FANTASMAS - OPUS 5
Samuel Silva

Eu não sei se você acredita em fantasmas, mas eu acredito (também acredito em duendes, fadas, bruxas, princesas bondosas e príncipes de nobre coração, seleção brasileira de futebol, extraterrestres, dragões, saci-pererê, boitatá, político honesto, curupira, regeneração de criminosos através do sistema penitenciários, na remissão dos pecados, etc.)!

Eu acredito porque não só já vi fantasmas com convivo com eles, normalmente bem. São muitos e muitos estes que conheço, indo e vindo, ora na minha casa, hora em hotéis durante minhas viagens, até em aeroportos e aviões já os encontrei.

Alguns vão e vem, outros surgem e desaparecem sem deixar vestígios ou saudades, outros mais gostaria que se fossem, mas permanecem efemérides ciclotímicas em minha vida.

A maior parte deles querem apenas contar suas histórias ou contar histórias que ouviram contar e se sentem bem quando encontram um de nós, humanos vivos, que lhes dê ouvidos. Eles até têm um nome para estes de nós, mas agora me fugiu. Se eu me lembrar, eu digo.

São fantasmas e não anjos-de-provérbio e então têm sexo, virtudes e defeitos; alguns são sérios, outros brincalhões, quase todos são no mínimo interessantes por si ou por suas histórias.

São fantasmas de mulheres e homens traídos ou que traíram, jovens, "maduros" ou velhos, que tiveram paixões ou passaram ou foram deixados aos largo das emoções; são frígidos ou ninfomaníacos (?), sadios ou doentes, heterossexuais, bissexuais, homossexuais, transexuais ou travestis; de todas as raças, credos e religiões e ainda mantém muitas de suas convicções, aliás, fantasmas não mudam, estão condenados a serem como são, cada um com suas peculiaridades, personalidades, gostos, habilidades, vícios, virtudes, etc., imutáveis no tempo e infensos às mudanças de qualquer natureza. 

São o que são ou se tornaram, mas então deixaram de tornar.

Tenho aqueles a que mais me afeiçoei:

O senhor inglês gordo e fundamentalmente bom e altruísta que se vê muito melhor do que a maioria das pessoas o têm em conta, com sua pretensão alimentada permanentemente por um grupo de outros quase tão pretensiosos quanto ele e que se servem dele como líder e modelo. Acha-se aventureiro, estudioso do homem e da natureza humana; é leal, mas pomposo, generoso sem ser esbanjador, sempre pronto para os pequenos prazeres da vida, mas arredio aos grandes, donde um pouco desinteressado do sexo e do amor.

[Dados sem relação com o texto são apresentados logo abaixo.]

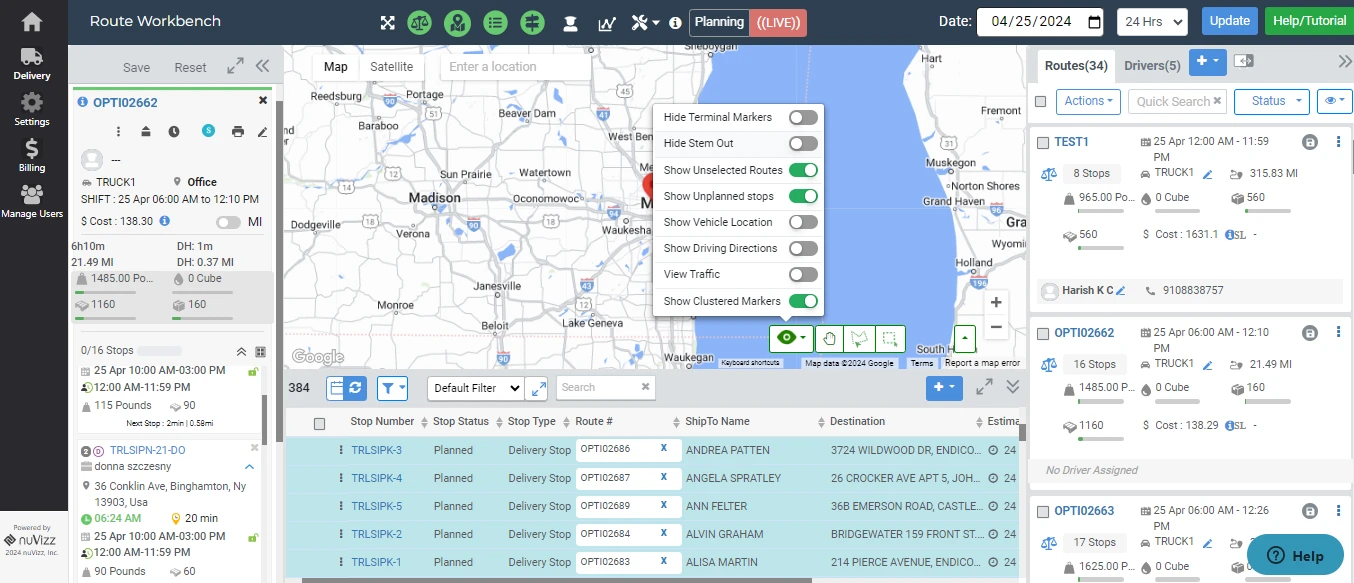
Task: Click the signpost icon in top toolbar
Action: pyautogui.click(x=531, y=22)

Tem aquele guerreiro de incríveis batalhas, paradigma exemplar do homem nobre, corajoso, honrado, ideal da velha Cavalaria. Discreto até no comedimento da fala e de gestos, é um líder nato e naturalmente seguido; respeitado pelos adversários e inimigos. Reúne em, aparentemente, tantas virtudes que alguns mais fracos, tomados pelo sentimento de inferioridade impotente da inveja, agem contra ele por meios covardes, insidiosos. Mas ao par de todas estas qualidade, é frio implacável e ambicioso, acreditando-se predestinado a um lugar elevado por direito absoluto, quase divino apenas pelas sua relações de sangue.

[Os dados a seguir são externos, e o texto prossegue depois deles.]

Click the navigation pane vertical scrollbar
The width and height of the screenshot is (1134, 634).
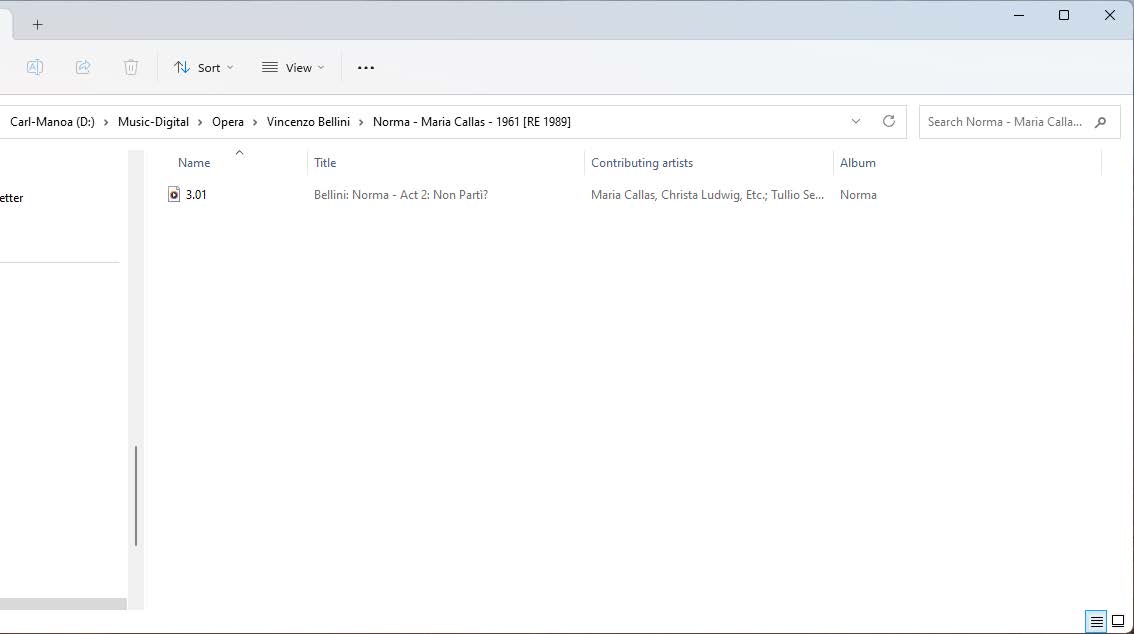coord(136,495)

E o velho altivo, dado a velhacarias e ardis, truques dentro de truques, um ilusionista anacrônico defendendo idéias e ideais ultrapassados, como ele próprio, mas postando sempre como paladino não-violento do Bem, dos bons valores tradicionais, da liberdade. Eu nunca sei quando mente ou quando uma ação sua não esconde uma outra intenção ou objetivo que não quer que conheçam. Jacta-se de seus conhecimentos e de sua capacidade de raciocínio e foi um grande e poderoso conselheiro de um homem também grande em sua época mas que devia ao velho mágico tanto sua posição quanto seu poder. Mas é um excelente contador de histórias, principalmente as fantásticas, mágicas, esotéricas!

Uma mulher, brasileira, morena, de erótica ambigüidade, olhares sedutoramente femininos e na qual percebo uma moral sexual resiliente, pornográfica, que me excita imaginar se materializando em coitos e atos.

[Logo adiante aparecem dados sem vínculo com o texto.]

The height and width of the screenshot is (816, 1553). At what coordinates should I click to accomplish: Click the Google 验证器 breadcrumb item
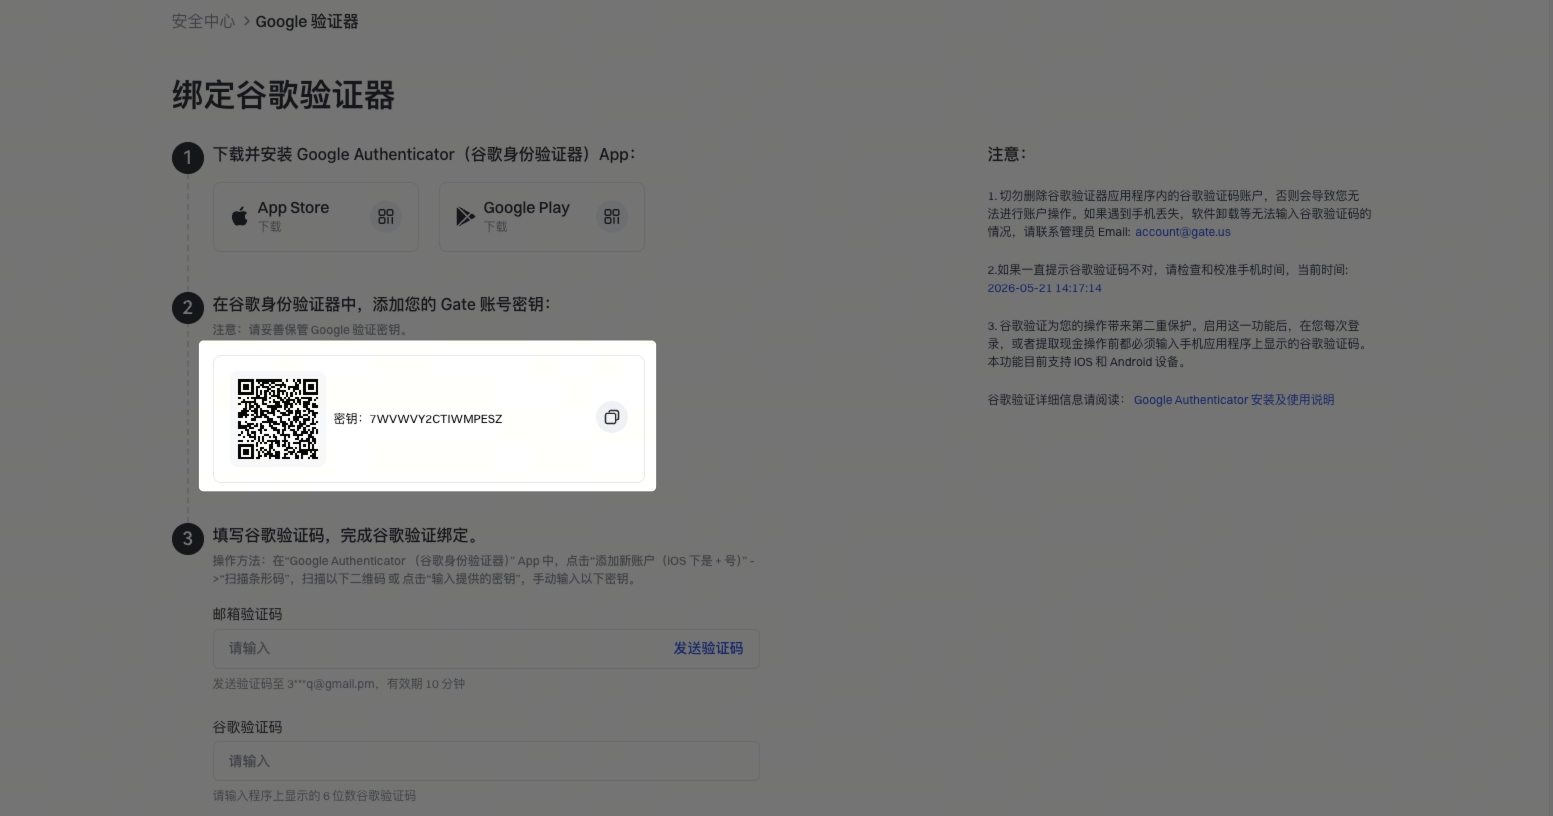coord(307,21)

Eu disse, são tantos os fantasmas que conheço - e sei que ainda conhecerei outros tantos vezes tantos - que não posso listar aqui sequer os que mais gosto de rever. 

Meus adoráveis fantasmas: Picwick, Aragorn, Merlin, Capitu, apenas para nomear os que descrevi e estaria ainda nos próximos anos descrevendo cada um deles e ainda assim não findaria minha enumeração. E esses seriam os bons ou inofensivos, pois tenho também os nocivos e malévolos, que são outras histórias.

Escritores, como a Morte, as maldições e danações, criam os fantasmas.